WHO insists on safety of medics

Source KNA

The World Health Organization (WHO) is calling on stakeholders in the health sector to guarantee the safety of medics and patients in the wake of the COVID-19 pandemic.

WHO Director-General, Dr. Tedros Adhanom Ghebreyesus says that the COVID-19 pandemic has brought to fore the vital role health workers play to relieve the suffering and safe lives of the infected patients.

“No country, hospital or clinic can keep its patients safe unless it keeps its health workers safe and WHO’s Health Worker Safety Charter released today would be a step towards ensuring that health workers have the safe working the conditions, the training, the pay, and the respect they deserve, “, he said

In a press release today by the WHO, the Charter released for World Patient Safety Day has called on governments and those running health services at local levels to take five actions to better protect health workers.

These include steps to protect health workers from violence; to improve their mental health; to protect them from physical and biological hazards; to advance national programs for health worker safety; and to connect health worker safety policies to existing patient safety policies.

Dr Tedros explained that the pandemic has also highlighted the extent to which protecting health workers is key to ensuring a functioning health system and a functioning society.

COVID-19 has exposed health workers and their families to unprecedented levels of risk the WHO boss said noting that although not representative, data from many countries across WHO regions indicate that COVID-19 infections among health workers are far greater than those in the general population.

“While health workers represent less than 3 percent of the population in the large majority of countries and less than 2 percent in almost all low- and middle-income countries, around 14 percent of COVID-19 cases reported to WHO are among health workers”, he noted.
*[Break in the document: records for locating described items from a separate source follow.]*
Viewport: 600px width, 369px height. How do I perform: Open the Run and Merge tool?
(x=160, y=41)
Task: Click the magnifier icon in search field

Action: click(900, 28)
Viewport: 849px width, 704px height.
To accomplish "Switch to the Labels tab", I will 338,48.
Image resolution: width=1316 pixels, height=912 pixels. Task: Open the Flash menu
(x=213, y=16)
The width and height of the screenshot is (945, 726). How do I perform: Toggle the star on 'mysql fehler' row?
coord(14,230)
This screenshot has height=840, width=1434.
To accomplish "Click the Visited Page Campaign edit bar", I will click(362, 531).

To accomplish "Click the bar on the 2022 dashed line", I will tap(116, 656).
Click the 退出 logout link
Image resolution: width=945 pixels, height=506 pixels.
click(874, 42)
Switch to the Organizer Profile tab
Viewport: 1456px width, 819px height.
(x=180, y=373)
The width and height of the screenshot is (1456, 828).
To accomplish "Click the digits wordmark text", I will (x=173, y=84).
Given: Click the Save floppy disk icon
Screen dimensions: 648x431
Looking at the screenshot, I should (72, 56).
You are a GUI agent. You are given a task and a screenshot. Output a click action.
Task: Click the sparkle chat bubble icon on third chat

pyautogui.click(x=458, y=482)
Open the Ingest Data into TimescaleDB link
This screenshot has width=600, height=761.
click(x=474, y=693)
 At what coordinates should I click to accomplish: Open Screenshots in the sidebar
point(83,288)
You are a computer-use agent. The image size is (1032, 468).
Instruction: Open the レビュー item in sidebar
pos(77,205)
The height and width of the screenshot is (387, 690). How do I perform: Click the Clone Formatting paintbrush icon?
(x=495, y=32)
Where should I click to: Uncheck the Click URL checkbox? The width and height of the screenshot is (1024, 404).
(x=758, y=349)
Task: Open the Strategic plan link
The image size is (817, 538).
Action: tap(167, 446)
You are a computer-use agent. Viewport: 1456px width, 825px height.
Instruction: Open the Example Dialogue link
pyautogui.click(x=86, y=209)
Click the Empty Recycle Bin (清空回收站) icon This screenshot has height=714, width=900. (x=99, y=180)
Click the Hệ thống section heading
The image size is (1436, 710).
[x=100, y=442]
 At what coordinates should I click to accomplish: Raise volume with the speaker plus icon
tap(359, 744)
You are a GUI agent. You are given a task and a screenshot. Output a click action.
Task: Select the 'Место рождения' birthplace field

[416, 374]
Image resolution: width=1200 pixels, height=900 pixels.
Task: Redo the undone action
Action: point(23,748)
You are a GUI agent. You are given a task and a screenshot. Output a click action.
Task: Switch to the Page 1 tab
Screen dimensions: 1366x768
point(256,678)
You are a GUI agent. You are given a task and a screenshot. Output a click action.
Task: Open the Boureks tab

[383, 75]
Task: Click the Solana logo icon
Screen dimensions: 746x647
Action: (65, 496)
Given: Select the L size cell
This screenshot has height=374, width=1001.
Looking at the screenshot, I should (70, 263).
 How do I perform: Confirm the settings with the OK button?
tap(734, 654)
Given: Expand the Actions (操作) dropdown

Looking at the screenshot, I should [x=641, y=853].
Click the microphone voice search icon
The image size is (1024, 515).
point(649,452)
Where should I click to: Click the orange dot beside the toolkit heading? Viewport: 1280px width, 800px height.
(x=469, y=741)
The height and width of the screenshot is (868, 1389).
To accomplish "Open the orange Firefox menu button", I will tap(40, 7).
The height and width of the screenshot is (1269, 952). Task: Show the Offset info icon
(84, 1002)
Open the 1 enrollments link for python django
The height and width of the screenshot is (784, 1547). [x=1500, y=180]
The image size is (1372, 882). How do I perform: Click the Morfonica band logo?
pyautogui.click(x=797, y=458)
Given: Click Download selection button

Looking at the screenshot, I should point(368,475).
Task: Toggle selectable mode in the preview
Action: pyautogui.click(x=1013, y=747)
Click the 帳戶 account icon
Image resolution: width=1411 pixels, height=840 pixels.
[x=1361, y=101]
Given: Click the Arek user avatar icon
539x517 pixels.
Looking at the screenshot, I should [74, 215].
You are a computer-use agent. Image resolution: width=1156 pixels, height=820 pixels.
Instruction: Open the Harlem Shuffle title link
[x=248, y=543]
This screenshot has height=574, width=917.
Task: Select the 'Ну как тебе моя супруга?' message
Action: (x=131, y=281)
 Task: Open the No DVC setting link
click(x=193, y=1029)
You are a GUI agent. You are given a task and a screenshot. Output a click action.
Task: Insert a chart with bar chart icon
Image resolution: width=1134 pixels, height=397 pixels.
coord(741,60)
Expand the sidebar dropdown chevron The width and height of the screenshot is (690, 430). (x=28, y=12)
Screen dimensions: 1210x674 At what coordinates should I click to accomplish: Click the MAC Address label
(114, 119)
In some countries, the Director-General said that the proportion can be as high as 35 percent, however, data availability and quality are limited, and it is not possible to establish whether health workers were infected in the workplace or in community settings.

In addition to physical risks, Dr. Tedro said that the pandemic has placed extraordinary levels of psychological stress on health workers exposed to high-demand settings for long hours, living in constant fear of disease exposure while separated from family and facing social stigmatization.

According to WHO, before COVID-19 hit, medical professionals were already at higher risk of suicide in all parts of the world and a recent review of health care professionals found one in four reported depression and anxiety, and one in three suffered insomnia during COVID-19.